• **ACTIVITY**: Copy exactly the stretch of lines from the one holding "Image resolution: width=723" through the last line of the data below, inclusive. Leave out pictures.

• **RECORD EXTRACTS**:
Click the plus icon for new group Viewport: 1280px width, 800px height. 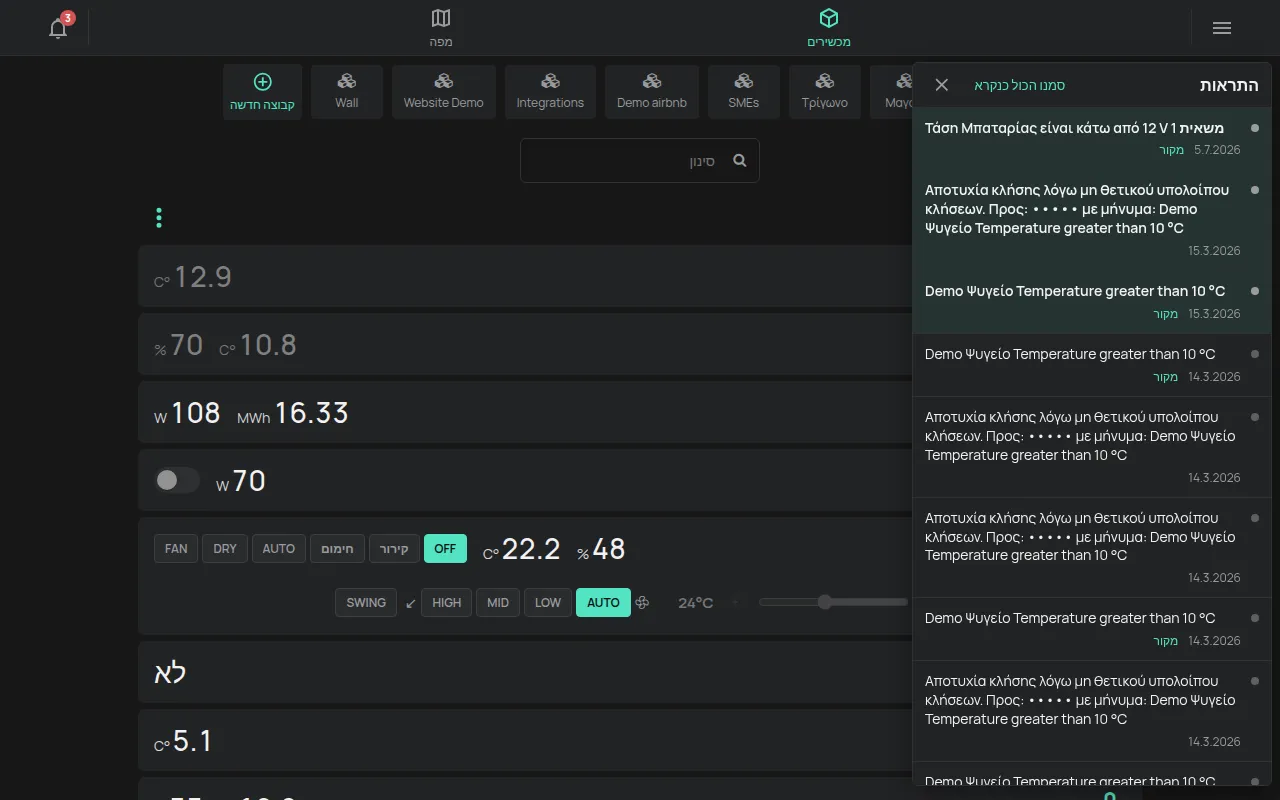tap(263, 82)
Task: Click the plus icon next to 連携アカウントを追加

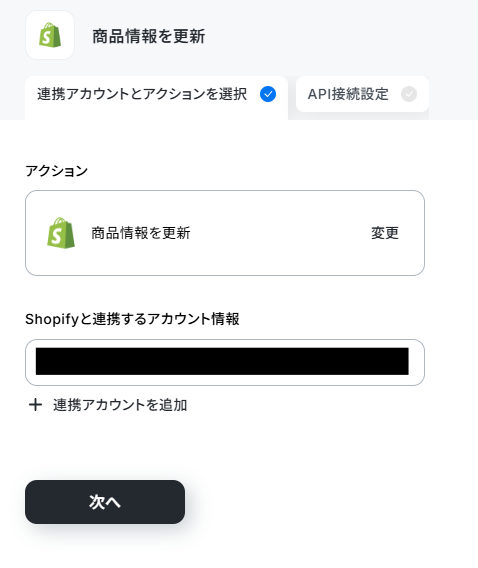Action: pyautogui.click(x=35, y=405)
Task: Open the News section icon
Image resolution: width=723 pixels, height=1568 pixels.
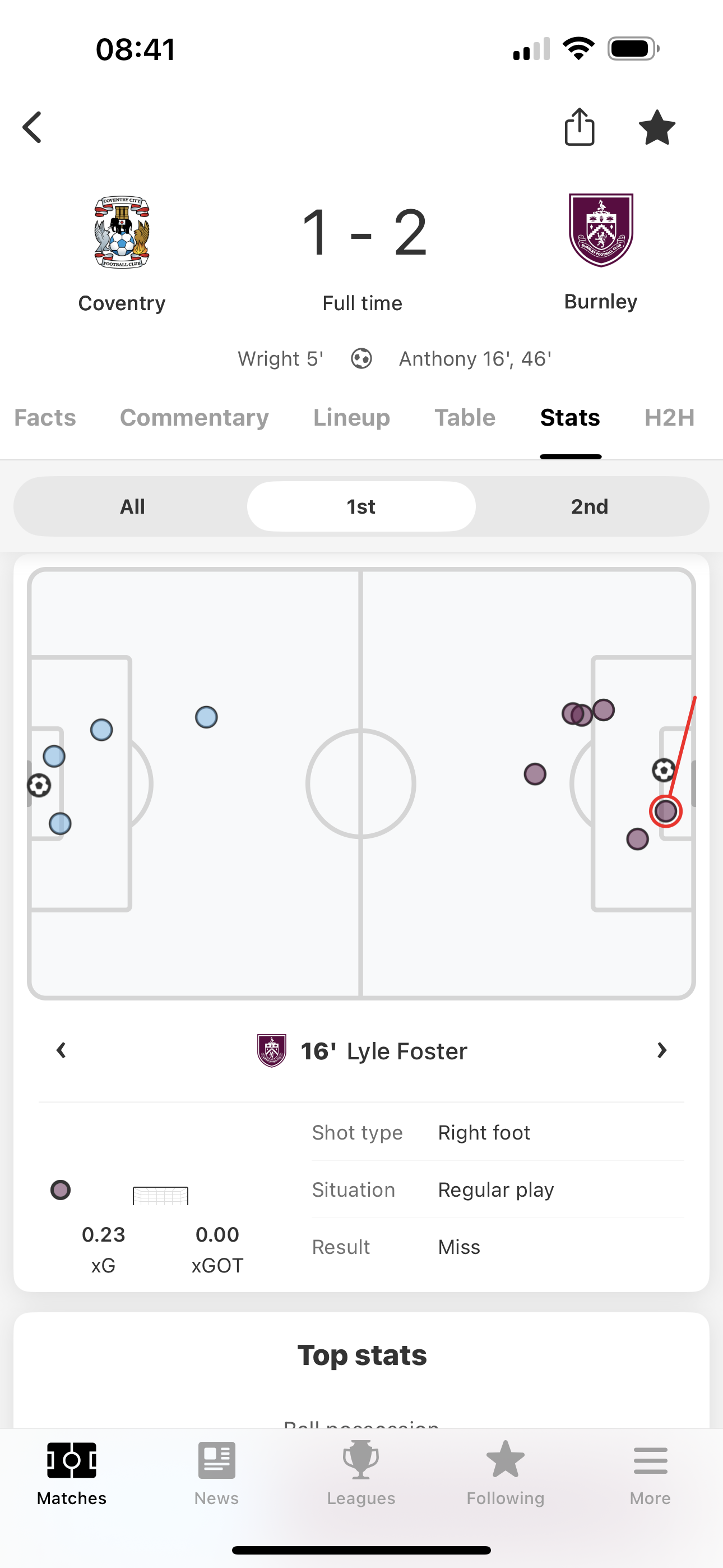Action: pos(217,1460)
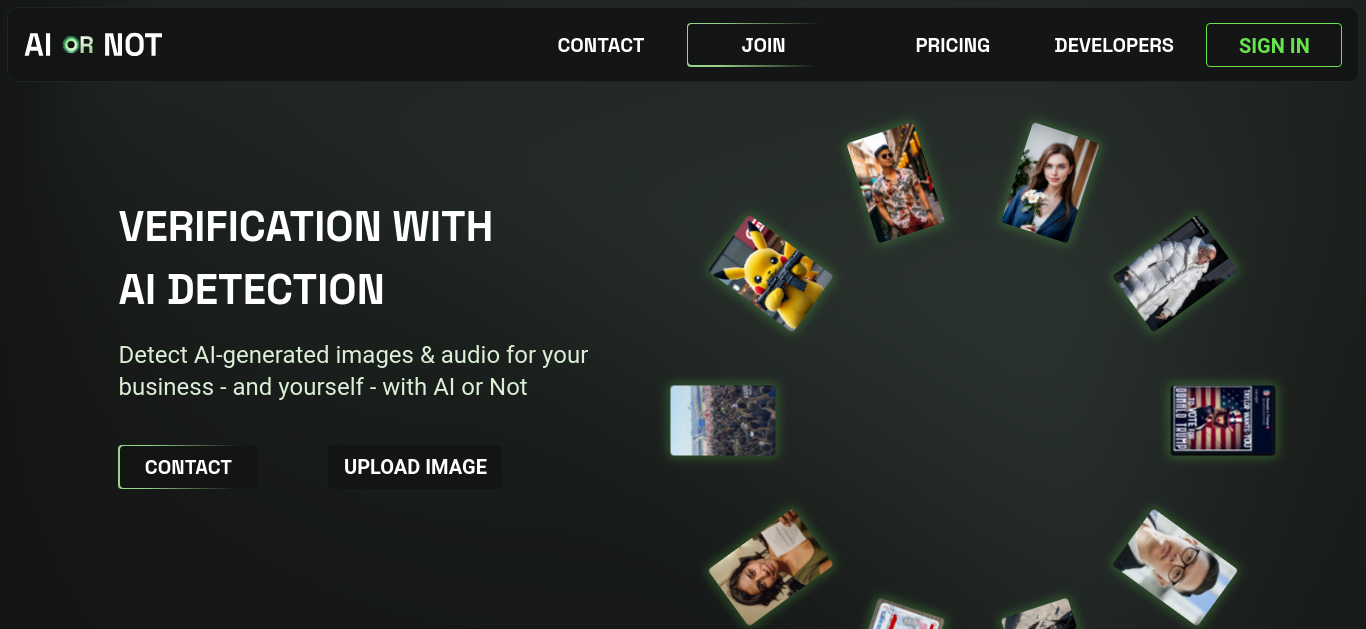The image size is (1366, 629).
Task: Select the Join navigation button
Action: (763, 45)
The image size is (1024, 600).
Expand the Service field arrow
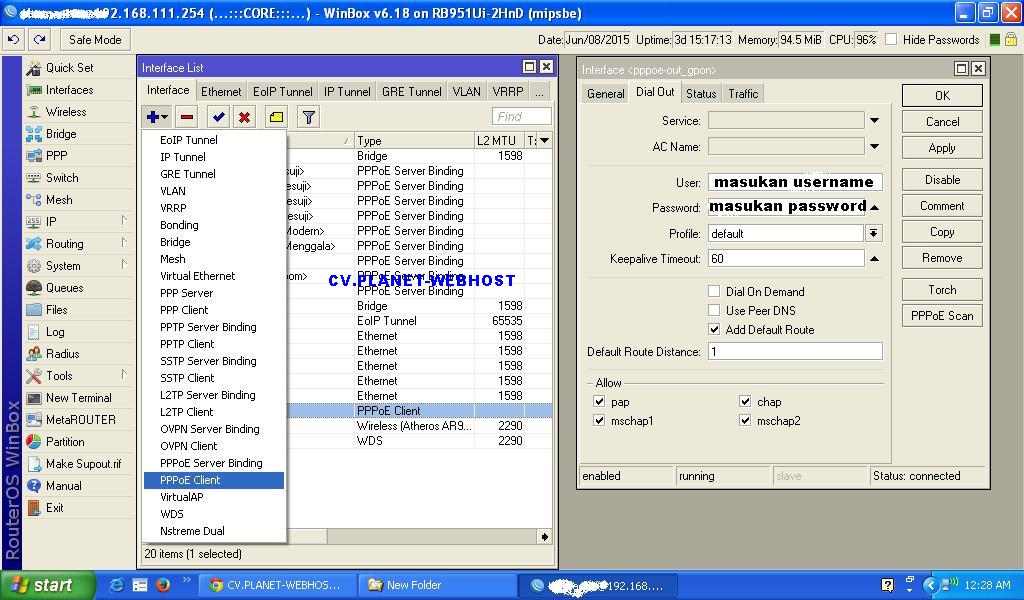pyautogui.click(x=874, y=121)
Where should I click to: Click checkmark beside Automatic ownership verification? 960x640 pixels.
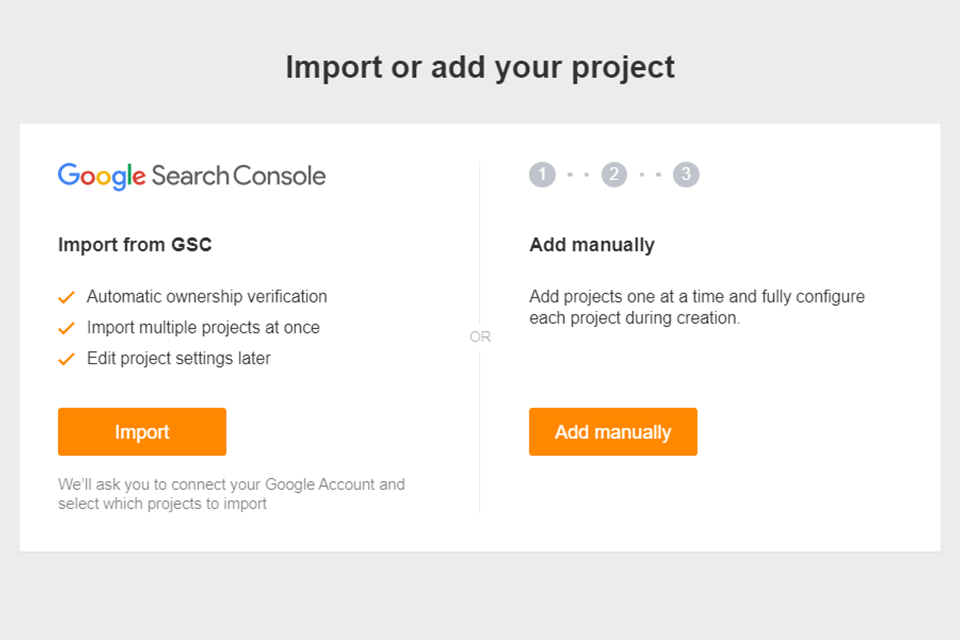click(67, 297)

• **SOLUTION FOR THIS TASK**:
Image resolution: width=723 pixels, height=1568 pixels.
Action: pos(217,1460)
The image size is (1366, 629).
Task: Select the Join navigation button
Action: (763, 45)
The image size is (1024, 600).
Expand the Service field arrow
pyautogui.click(x=874, y=121)
Where should I click to: Click checkmark beside Automatic ownership verification? 960x640 pixels.
click(67, 297)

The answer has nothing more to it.